Listed records:
####
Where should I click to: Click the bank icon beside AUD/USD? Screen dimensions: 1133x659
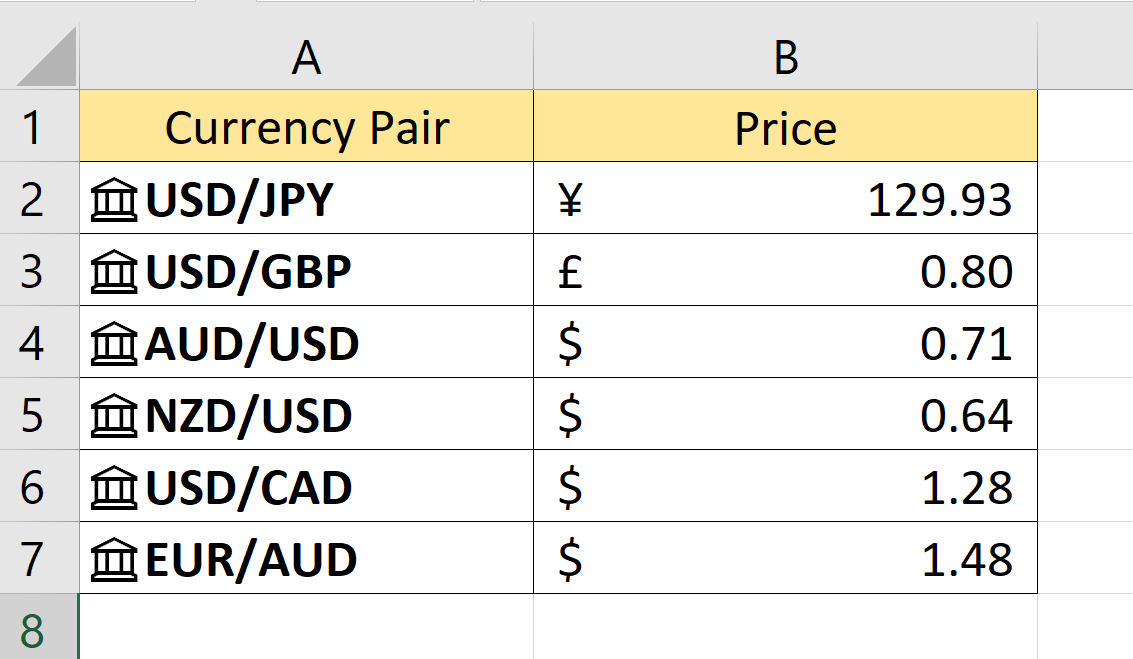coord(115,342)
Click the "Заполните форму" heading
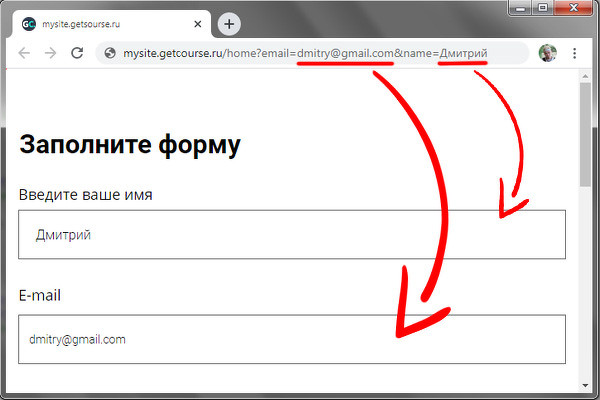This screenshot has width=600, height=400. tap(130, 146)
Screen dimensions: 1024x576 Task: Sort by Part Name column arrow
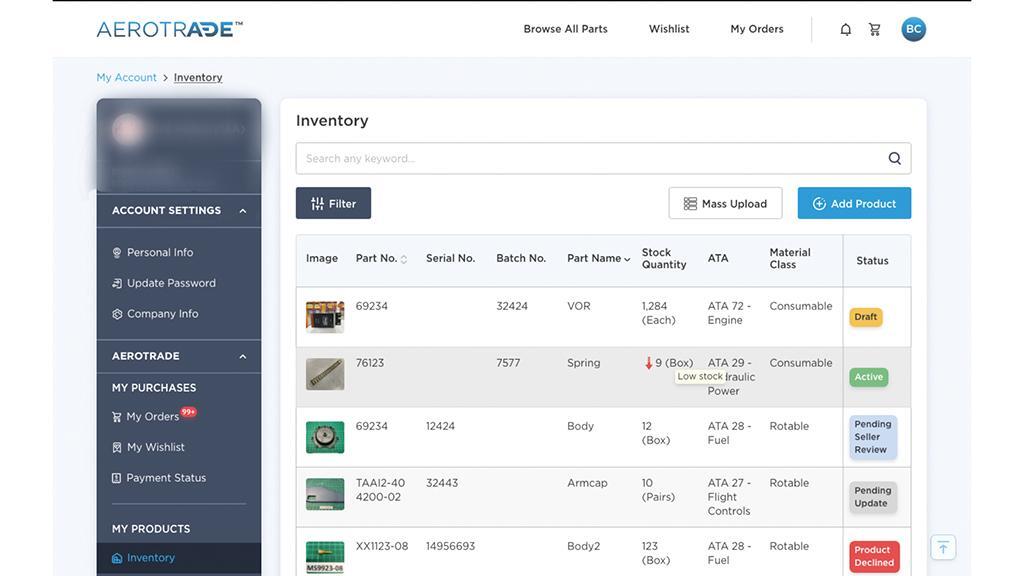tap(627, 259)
####
Type out every line of the records above word for word, leaving out the pictures.

Where should I click to: Click the bank icon beside AUD/USD? Screen dimensions: 1133x659
coord(115,342)
Click the "Заполните форму" heading
This screenshot has width=600, height=400. tap(130, 146)
Screen dimensions: 1024x576 Task: Sort by Part Name column arrow
tap(627, 259)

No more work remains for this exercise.